I remember the incident quite well actually. I was fifteen and I was sitting down to breakfast with my parents and my little sister. It was 1975, this was before cell phones or even cordless phones in the house. To say it was an entirely different sort of era would be understating the disparity between now and then.
The phone rang and my dad answered it. He told the caller to wait and looking somewhat perplexed handed me the phone. Of course you must understand the phone did not ring before 9:00 in the morning, ever, unless there was a death or some sort of major calamity in the family. That truth stood for 9:00 in the evening as well. One more important fact, I was not in the least popular and so the phone rarely if ever was for me. I did have a few close friends but most of them lived on the block and if they wanted to chat they’d just come over. I was only allowed to talk on the phone for 10 minutes at a time anyway.
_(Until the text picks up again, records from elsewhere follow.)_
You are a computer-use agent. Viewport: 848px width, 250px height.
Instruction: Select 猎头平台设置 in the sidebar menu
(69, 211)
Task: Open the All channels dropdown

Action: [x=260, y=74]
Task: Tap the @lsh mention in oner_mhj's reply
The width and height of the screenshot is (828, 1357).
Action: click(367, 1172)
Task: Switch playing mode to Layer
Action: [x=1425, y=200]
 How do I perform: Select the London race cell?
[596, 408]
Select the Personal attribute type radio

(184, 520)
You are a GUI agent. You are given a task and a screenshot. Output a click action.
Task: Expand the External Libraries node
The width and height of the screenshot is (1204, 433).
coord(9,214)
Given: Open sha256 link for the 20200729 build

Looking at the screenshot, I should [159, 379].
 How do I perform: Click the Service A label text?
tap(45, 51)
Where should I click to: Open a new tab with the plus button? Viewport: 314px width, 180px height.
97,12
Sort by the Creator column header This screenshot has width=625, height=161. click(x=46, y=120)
I answered the phone and on the other end was a voice I did not recognize.
“You are alive.” Umm I was that fact being firmly established even before I was handed the phone.
“Yes I am,” my parents were looking at me and I’m certain the confused look on my face while we sat at the breakfast table with our pancakes in front of us didn’t help.
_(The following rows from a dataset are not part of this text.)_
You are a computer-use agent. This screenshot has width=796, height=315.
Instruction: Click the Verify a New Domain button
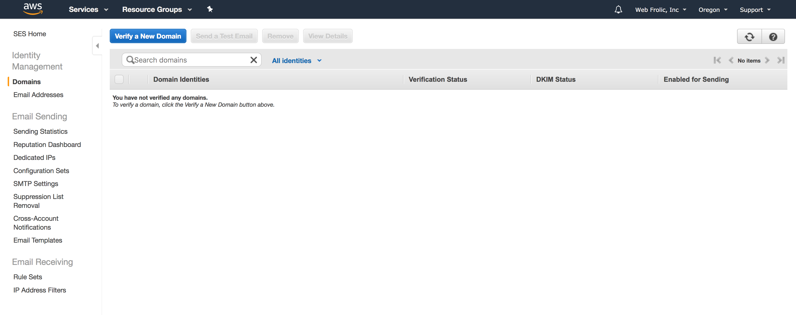(148, 36)
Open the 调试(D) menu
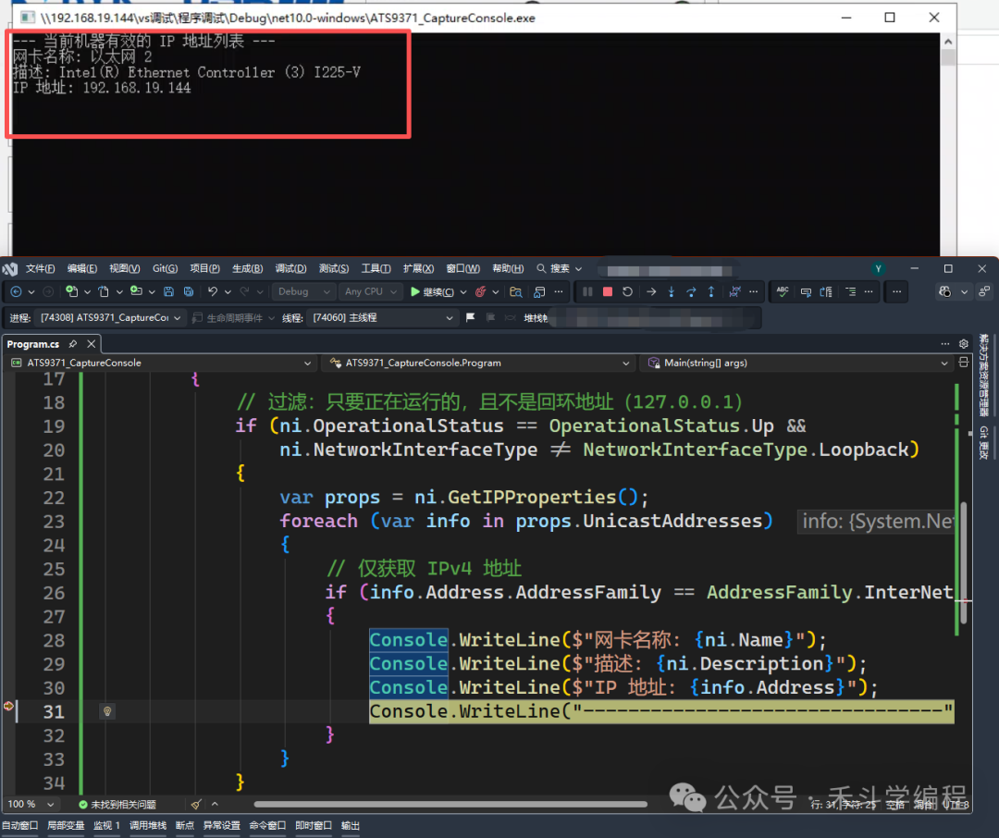 tap(290, 268)
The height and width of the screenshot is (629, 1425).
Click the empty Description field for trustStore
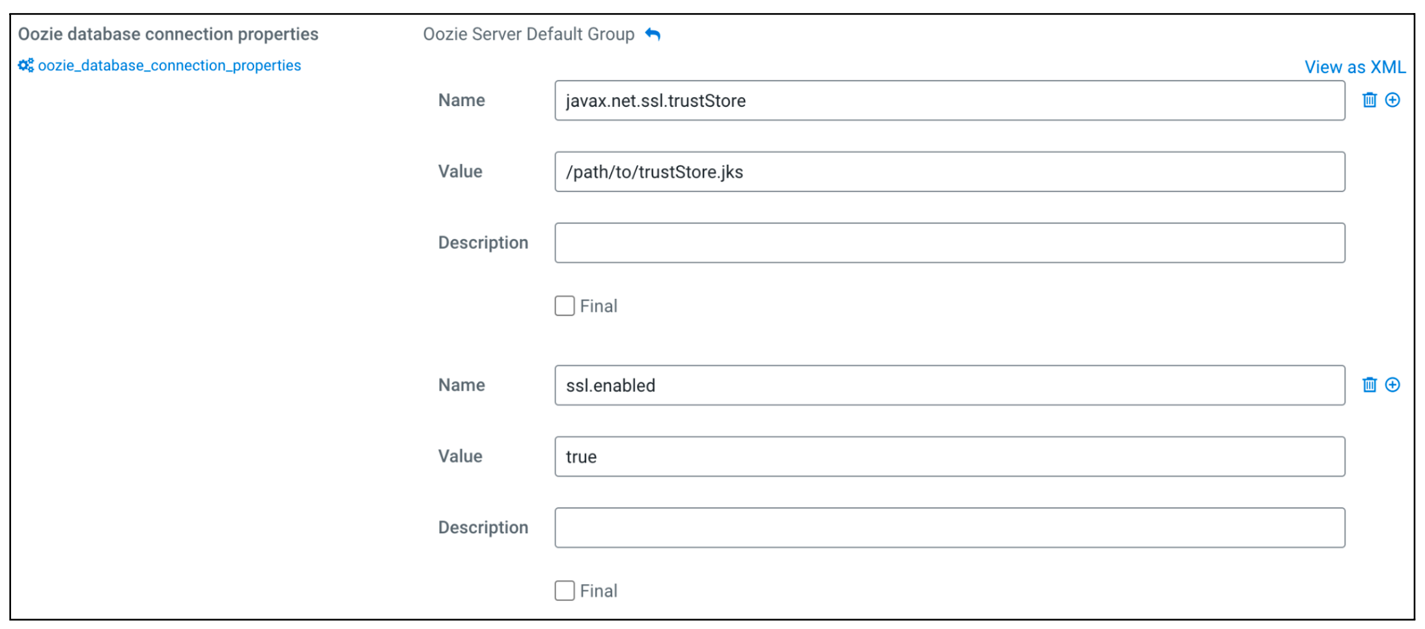pyautogui.click(x=950, y=243)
“I’d heard you were dead. That you swallowed a whole packet of,” and then she said something unintelligible and she started to cry. “Tony’s in the hospital I’m sure you you know! Brian and Steve have been arrested! I can’t even believe this is happening! I knew the police would bust us but I had no idea so many people would get caught! My parents are threatening to send me to boarding school and Terri’s parents are sending her to live with her grandparents.”
“I’m sorry, who is this?” I said. None of it was making any sense whatsoever. Names of people who could be other people or could be people I know and who was this girl on the phone.
It turned out to be a complete misunderstanding. I wasn’t the Gina she thought I was, turned out that Gina had overdosed on who knows what but managed to survive. Her boyfriend Tony was in the hospital, recovered and got probation. The druggies and the smokers, the kids who used to hang out across the street from the school in the mornings and afternoons, had been dispersed momentarily. Constant police presence in the front of the school after the raid forced them to move half a block up to the steps of the library, perhaps not quite as effective as the police had hoped to be in deterring them.
The strangest part of it all, for a moment I wanted to be that Gina. The one who was an important part of a group; the one with the boyfriend; the one who had enough excitement going on her life that people who didn’t know her well enough would call the wrong Gina to get the scoop; I wanted to be the Gina who didn’t live the staid, quiet, peaceful sort of life that included Saturday morning breakfast at the table with her family. Strangely enough I wanted to be the overdosed Gina who people thought might be dead.